ここで得られた糖質は、共有結合によりタンパク質に結合していると考えられる。また、ポリアクリルアミドゲル電気泳動を行った結果、シングルバンドを示した。 The carbohydrate obtained here is considered to be bound to the protein by a covalent bond. In addition, as a result of polyacrylamide gel electrophoresis, a single band was shown.
(実施例8)分子量測定及びアミノ酸分析
実施例6で得られた精製物(タンパク質)について、分子量測定及びアミノ酸分析を行った。分子量の測定は、0.02M酢酸緩衝液(pH5.0)で平衡化したセファデックスG−75カラム(2.0×49cm)を用いたゲル濾過法によって行った。ゲル濾過において、得られたタンパク質の分子量は、23000Daであった。
(Example 8) Molecular weight measurement and amino acid analysis The purified product (protein) obtained in Example 6 was subjected to molecular weight measurement and amino acid analysis. The molecular weight was measured by gel filtration using a Sephadex G-75 column (2.0 × 49 cm) equilibrated with 0.02 M acetate buffer (pH 5.0). In gel filtration, the molecular weight of the obtained protein was 23000 Da.
アミノ酸分析は、日立835型のアミノ酸分析機を用いて行った。結果を以下の表4に示す。 The amino acid analysis was performed using a Hitachi 835 type amino acid analyzer. The results are shown in Table 4 below.
また、タンパク質の一次構造を、アプライドバイオシステム477Aタンパク質シークエンサーを用いて測定した。
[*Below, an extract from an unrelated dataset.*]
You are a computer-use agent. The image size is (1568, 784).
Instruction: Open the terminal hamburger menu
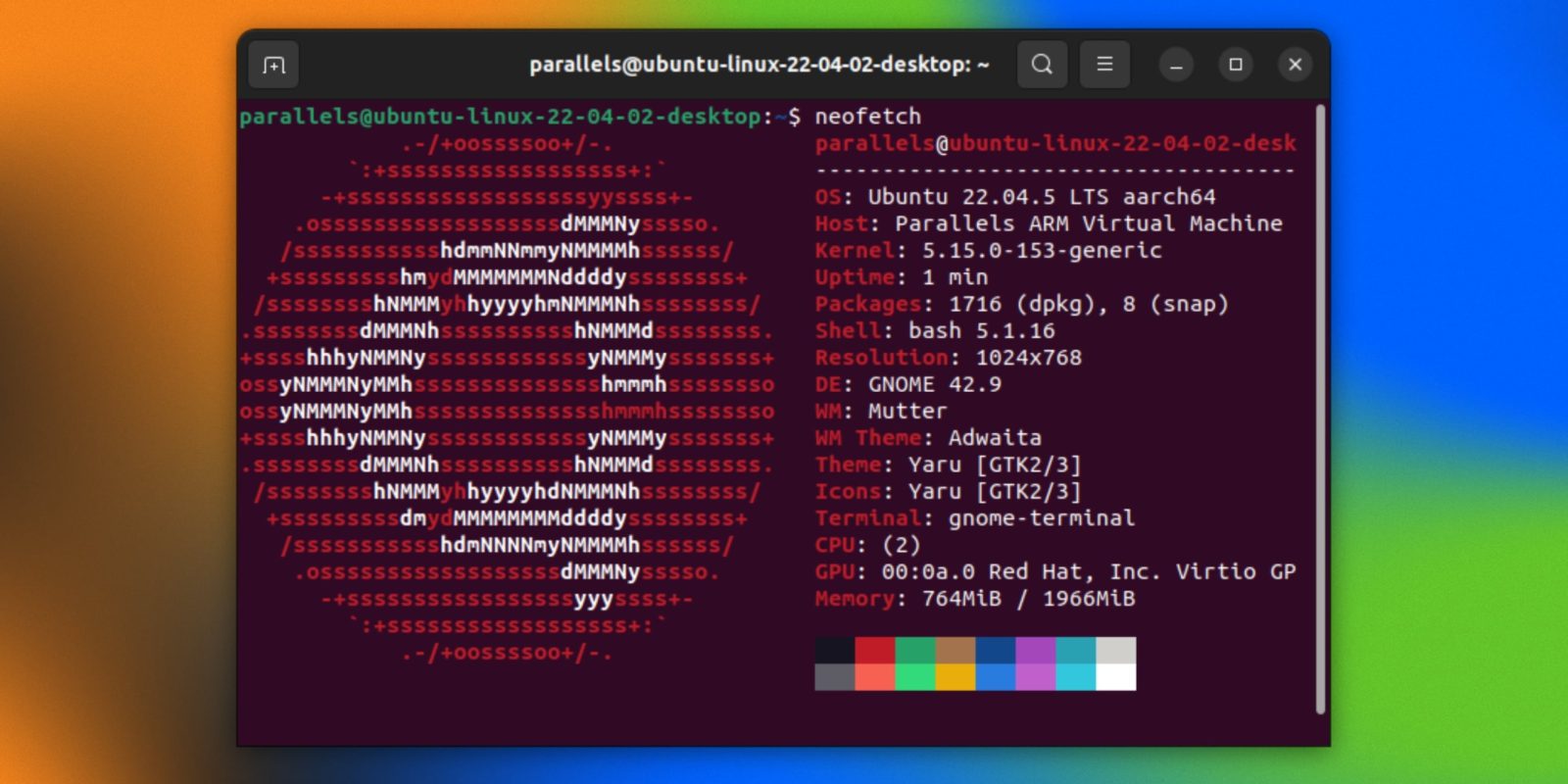pyautogui.click(x=1104, y=65)
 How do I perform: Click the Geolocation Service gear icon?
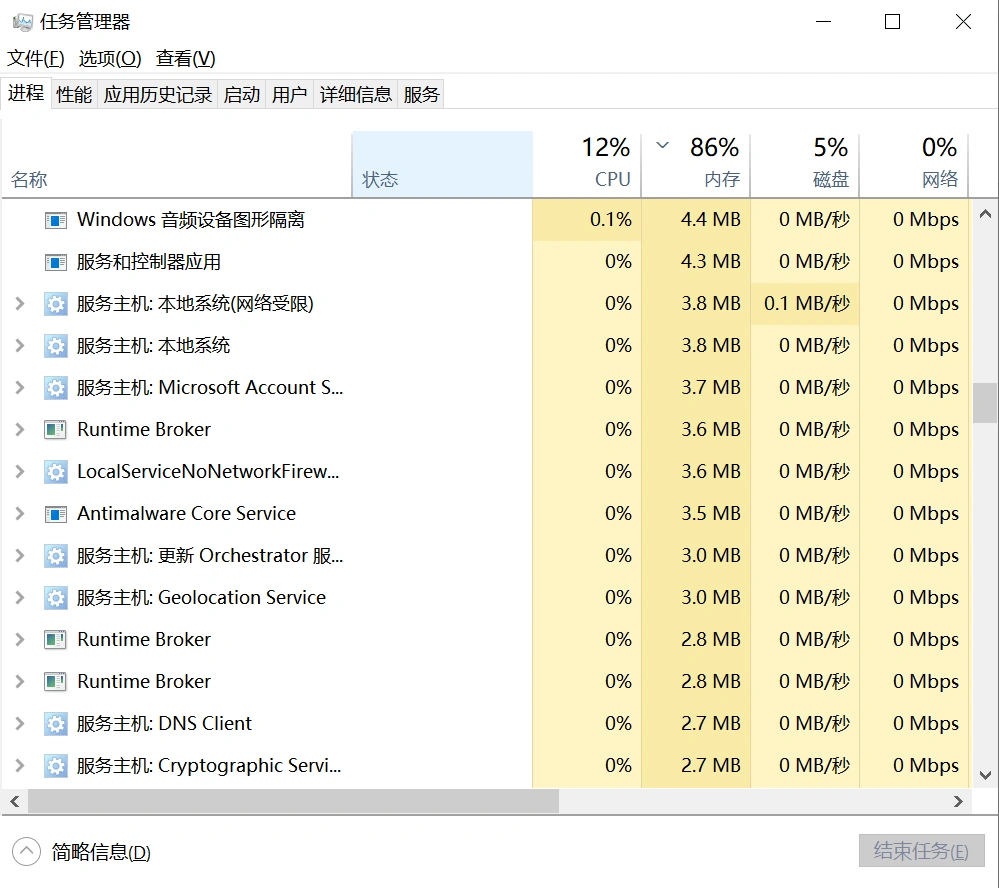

その結果、N−末端付近のアミノ酸配列(1〜36アミノ酸)、RNILMNGEGLYAGESLDVEPYHFIMQDDCNLVLYXH(配列番号1)が得られた。 The primary structure of the protein was measured using an Applied Biosystem 477A protein sequencer. As a result, an amino acid sequence near the N-terminus (1 to 36 amino acids), RNILMNGEGLYAGELSLDVEPYHFIMQDDCNLVLYXH (SEQ ID NO: 1) was obtained.
(実施例9)リンパ腫細胞に対する抗腫瘍活性の試験
腫瘍細胞として、ヒトのリンパ腫細胞(U937)を使用し、実施例1で得られたニンニクオリゴ糖及び実施例6で得られたニンニクレクチンの抗腫瘍活性について試験した。
(Example 9) Test of antitumor activity against lymphoma cells Using human lymphoma cells (U937) as tumor cells, the anti-tumor activity of garlic oligosaccharide obtained in Example 1 and garlic lectin obtained in Example 6 Tested for tumor activity.
U937細胞の培養方法及びマイクロプレートへの播種の仕方は以下のとおりである(参考文献:Food Research International 34(2001)7−13)。
(1)培養液RPMI 1640(Sigma Chemical Co.製)に10%の牛胎児の血清FBS(Gibco Laboratories製)と抗生物質ゲンダマイシン50μg/mlを加えたものを細胞培養液とした。
(2)細胞数を105細胞/mlに希釈し、0.1ml(104個)を96穴マイクロプレートの1つずつのウェルに加えた。
(3)5〜6時間経過した後、ニンニクオリゴ糖(実施例1で得られた凍結乾燥物)、レクチン(実施例6で得られた凍結乾燥物)、又はニンニクオリゴ糖とニンニクレクチンの混合物をそれぞれ記載の濃度で溶かした上記の細胞培養液の0.1mlを各ウェルに加えた。なお、表7において、(レクチン+オリゴ糖)10mg/mlとあるのは、実施例1において、セファデックス(Sephadex)G−75(ファルマシア製)カラムにかけゲル濾過を行い、各フラクションの280nmの吸光度を測定し、二番目のピーク部分を集めた後、透析し、凍結乾燥して得られる、ニンニクレクチン及びニンニクオリゴ糖を含むニンニク処理物Aである。表9においても同義である。なお、このニンニク処理物Aにおいて、ニンニクレクチン及びニンニクオリゴ糖の構成比は、質量比で、ニンニクレクチン:ニンニクオリゴ糖=1:2である。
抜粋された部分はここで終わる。